Every magazine is unique, every audience it serves and the correlating financial model is a custom example of success. But generally, magazine publishers should see themselves not as print manufacturers trying to break into online, reader-paid business models. They also need to relinquish the notion that magazine publishing is a proven model of rate base benchmarks and subsequent advertising revenue.

Instead, they must understand that their readers — their member communities — are golden. As they map out their futures, begin first with the usability of the customer, how the customer interacts with each product and channel and apply the content appropriately. Further, they should note that as print publishing organizations, their member communities have a need that they have filled in large part. But their communities are accustomed to new channels and new tools such as smart phones, websites, email alerts, touch-screen kiosks, event and conference venues. And at times, these communities still want the printed, tactile experience — for the right reason, the proper application.

Learning how to create new architectures that structure the editorial content and integrate the reader usability is the creative challenge. Understanding and applying new models, new channels, and tiered options for reader-driven sales that propel company revenues is just another business goal.

Financial performance modeling computer programs can be designed and built to enable publishers to make clear decisions about how to proceed. After all, each magazine property is unique, and publishers know this.

Which publisher can charge exclusively for membership to their magazine, and which can apply a strategic blend of tiered charges for access to multiple venues? Which should consider a frequency change of the print product to bi-monthly, or even quarterly delivery?

Which can monetize email alerts and mobile messaging successfully? Which can support an exclusive paid-subscription circulation, and which can sustain a tiered-service, paid, member-protected website?

From existing research, data based on customer usability habits for every magazine and audience does exist. Feeding that data into an analytical engine could deliver answers in the form of a customized recipe or mix for content, audience, channel, and frequency — and allows us to understand how best to tweak, and apply the content most successfully to each emerging channel.

This is a desirable, badly-needed analysis for every media property.
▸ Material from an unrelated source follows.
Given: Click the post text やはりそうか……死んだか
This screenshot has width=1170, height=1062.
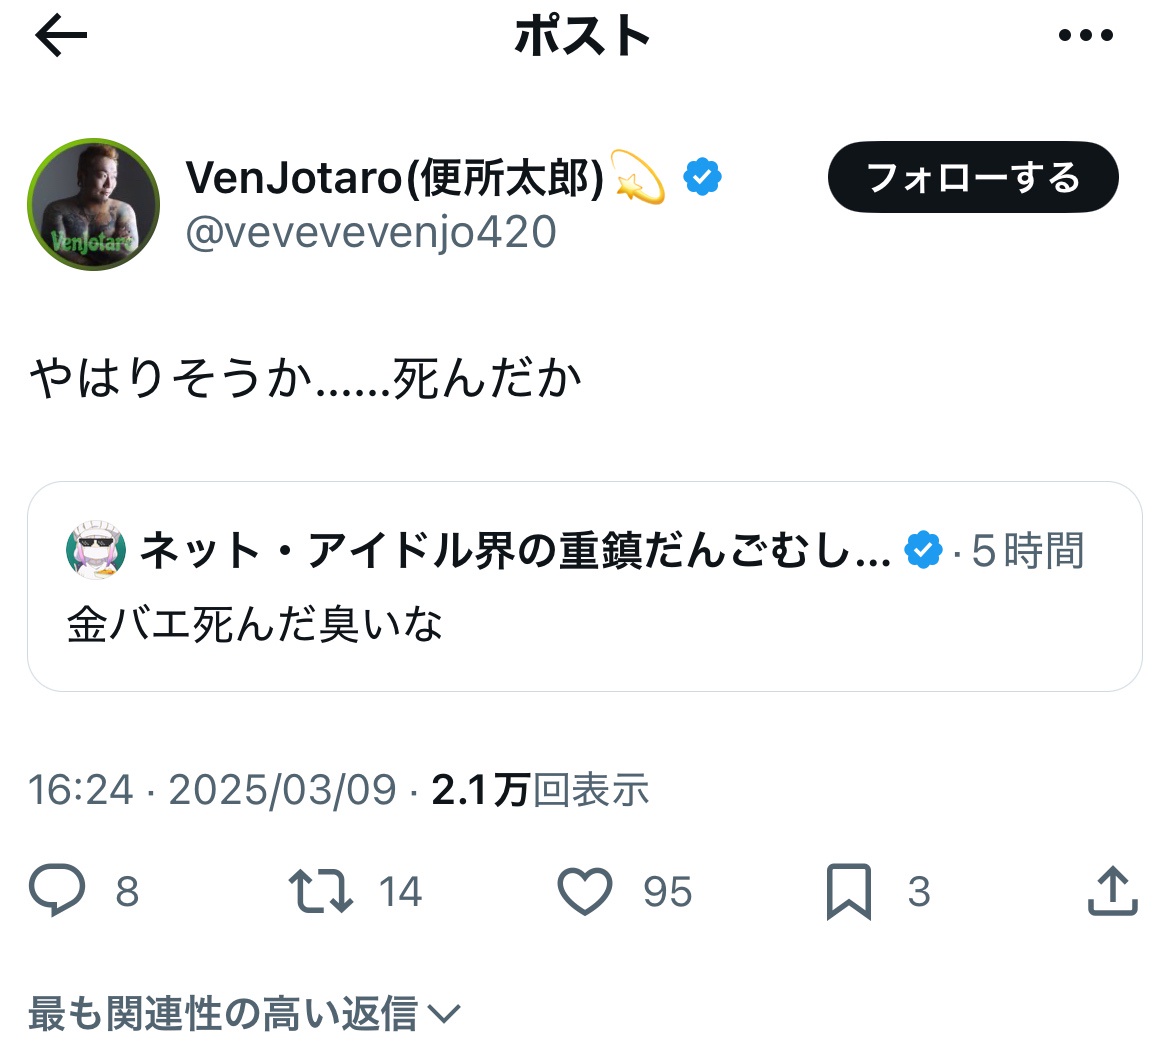Looking at the screenshot, I should point(305,379).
Therein also lies the potential, proprietary consulting opportunity that will reap handsome financial rewards for the industry.

I’d stake a great deal of money and investment on any computer program that could inform publishers on how to remix their content and create new markets, new channels, and new offerings that are successful at transitioning traditional print models into viable multichannel business operations.

http://www.nytimes.com/2009/10/23/business/media/23newsday.html?_r=1&sq=Newsday&st=cse&adxnnl=1&scp=2&adxnnlx=1256306422-L88/xmToUYJQ1LAb7ZVgEw

Related posts:

  1. Understanding Niche Reader Communities
  2. Teen Facebook?

This entry was posted on Friday, October 23rd, 2009 at 8:55 am and is filed under Media. You can follow any responses to this entry through the RSS 2.0 feed. You can leave a response, or trackback from your own site.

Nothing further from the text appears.